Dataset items
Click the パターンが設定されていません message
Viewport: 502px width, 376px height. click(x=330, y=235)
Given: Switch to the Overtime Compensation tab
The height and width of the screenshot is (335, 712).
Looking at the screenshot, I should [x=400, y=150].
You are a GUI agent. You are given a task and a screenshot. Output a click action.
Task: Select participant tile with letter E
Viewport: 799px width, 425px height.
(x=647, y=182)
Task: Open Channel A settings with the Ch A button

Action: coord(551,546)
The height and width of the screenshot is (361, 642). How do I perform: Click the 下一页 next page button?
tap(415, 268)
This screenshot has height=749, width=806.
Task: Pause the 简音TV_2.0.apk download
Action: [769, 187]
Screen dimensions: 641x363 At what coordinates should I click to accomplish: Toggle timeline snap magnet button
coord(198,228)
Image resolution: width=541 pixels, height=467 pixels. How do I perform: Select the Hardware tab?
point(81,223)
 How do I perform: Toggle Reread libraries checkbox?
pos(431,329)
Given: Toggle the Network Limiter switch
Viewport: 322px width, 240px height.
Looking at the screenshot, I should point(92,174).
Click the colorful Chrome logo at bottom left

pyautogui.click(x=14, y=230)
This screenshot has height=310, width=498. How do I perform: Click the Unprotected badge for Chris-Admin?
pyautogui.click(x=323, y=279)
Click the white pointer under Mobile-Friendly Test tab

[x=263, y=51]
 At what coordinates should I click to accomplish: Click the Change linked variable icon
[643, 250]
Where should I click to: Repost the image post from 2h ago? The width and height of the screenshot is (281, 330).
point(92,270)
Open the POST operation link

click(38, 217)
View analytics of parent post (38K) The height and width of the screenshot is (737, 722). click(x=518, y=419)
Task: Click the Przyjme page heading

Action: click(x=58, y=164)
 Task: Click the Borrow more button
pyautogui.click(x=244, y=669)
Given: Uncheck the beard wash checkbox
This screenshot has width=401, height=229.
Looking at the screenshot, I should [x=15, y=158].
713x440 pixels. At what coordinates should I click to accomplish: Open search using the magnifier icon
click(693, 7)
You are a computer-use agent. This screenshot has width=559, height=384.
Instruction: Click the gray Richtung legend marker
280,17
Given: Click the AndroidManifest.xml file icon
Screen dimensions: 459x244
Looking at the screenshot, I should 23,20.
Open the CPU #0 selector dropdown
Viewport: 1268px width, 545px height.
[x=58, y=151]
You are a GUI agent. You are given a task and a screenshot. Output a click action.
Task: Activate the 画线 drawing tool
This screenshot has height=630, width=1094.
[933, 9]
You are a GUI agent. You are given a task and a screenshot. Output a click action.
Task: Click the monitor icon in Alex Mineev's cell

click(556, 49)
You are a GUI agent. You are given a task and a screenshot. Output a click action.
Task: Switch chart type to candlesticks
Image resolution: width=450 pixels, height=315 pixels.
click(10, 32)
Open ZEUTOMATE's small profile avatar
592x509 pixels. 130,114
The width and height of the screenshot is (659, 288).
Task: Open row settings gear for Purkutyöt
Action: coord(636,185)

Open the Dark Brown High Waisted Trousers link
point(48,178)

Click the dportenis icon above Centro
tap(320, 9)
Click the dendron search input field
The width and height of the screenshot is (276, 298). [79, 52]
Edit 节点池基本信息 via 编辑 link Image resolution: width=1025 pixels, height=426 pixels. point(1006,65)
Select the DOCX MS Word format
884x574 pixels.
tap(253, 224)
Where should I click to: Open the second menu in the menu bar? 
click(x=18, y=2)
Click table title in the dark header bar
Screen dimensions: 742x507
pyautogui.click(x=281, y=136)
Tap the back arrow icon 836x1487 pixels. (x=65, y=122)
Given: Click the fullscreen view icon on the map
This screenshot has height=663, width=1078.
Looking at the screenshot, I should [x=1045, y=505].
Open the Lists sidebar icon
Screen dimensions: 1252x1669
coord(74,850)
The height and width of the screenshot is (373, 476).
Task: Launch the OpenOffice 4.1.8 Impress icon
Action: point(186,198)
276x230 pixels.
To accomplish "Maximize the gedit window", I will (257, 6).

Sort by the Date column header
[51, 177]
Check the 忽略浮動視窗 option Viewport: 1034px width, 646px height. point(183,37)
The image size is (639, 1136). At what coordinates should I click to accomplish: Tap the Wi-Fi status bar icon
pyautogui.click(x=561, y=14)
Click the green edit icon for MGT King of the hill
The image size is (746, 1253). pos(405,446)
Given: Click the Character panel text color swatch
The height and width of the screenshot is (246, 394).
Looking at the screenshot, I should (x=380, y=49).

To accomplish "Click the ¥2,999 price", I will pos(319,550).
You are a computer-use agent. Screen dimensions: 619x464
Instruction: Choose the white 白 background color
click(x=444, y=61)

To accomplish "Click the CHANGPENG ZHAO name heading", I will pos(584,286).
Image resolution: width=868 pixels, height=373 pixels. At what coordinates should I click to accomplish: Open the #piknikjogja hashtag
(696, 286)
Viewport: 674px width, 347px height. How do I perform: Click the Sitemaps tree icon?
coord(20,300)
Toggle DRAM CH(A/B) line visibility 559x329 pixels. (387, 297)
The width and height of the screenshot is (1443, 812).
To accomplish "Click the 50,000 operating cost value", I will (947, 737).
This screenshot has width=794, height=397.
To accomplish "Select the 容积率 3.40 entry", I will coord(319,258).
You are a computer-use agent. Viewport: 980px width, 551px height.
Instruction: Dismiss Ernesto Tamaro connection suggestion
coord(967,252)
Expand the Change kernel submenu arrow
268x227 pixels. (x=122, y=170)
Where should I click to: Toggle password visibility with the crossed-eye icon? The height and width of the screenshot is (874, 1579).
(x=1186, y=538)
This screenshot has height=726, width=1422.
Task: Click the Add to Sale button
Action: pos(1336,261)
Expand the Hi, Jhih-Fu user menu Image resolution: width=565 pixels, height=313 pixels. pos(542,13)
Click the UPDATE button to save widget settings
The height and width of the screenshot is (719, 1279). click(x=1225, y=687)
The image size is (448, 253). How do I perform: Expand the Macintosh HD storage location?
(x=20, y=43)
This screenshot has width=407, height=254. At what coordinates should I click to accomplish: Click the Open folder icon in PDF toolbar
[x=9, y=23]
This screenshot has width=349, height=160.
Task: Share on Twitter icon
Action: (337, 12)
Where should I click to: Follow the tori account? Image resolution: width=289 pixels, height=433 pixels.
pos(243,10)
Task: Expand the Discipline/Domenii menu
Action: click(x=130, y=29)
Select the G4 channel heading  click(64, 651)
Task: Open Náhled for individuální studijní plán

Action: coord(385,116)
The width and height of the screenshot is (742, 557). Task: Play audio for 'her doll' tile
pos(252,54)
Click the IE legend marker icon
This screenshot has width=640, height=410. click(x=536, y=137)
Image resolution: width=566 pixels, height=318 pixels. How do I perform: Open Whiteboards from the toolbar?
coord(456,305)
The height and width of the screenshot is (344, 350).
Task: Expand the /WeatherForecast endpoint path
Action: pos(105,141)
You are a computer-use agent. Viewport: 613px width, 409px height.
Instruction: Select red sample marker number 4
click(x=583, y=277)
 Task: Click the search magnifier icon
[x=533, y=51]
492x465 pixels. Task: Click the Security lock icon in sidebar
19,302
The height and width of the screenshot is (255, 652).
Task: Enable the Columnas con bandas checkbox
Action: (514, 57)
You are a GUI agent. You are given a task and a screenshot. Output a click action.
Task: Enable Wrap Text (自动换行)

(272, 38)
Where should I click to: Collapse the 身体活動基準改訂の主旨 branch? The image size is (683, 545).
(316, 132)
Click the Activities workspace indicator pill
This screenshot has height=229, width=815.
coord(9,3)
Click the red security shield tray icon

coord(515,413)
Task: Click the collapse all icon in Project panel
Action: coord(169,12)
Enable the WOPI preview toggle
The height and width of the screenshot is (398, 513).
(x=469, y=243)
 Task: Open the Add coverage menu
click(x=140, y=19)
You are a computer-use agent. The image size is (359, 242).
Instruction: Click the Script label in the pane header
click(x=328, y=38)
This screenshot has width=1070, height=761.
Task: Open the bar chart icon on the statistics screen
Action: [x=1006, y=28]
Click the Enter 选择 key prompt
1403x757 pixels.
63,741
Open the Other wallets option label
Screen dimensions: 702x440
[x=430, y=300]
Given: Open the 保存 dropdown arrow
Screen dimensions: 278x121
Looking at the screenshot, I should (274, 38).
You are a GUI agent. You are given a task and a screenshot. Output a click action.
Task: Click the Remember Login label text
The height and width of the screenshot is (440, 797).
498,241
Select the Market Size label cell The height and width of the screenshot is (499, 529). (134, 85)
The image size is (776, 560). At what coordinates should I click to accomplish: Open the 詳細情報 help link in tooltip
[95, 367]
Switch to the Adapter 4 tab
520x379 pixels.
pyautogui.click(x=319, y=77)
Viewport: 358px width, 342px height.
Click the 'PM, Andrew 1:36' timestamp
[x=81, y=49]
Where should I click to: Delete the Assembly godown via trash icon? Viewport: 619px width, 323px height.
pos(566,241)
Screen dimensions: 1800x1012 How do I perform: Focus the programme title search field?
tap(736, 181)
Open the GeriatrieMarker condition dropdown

▶ [Directions] Reproduce every line in the records above that contains the word "option".

▶ [Task output]
Check the 忽略浮動視窗 option Viewport: 1034px width, 646px height. point(183,37)
Open the Other wallets option label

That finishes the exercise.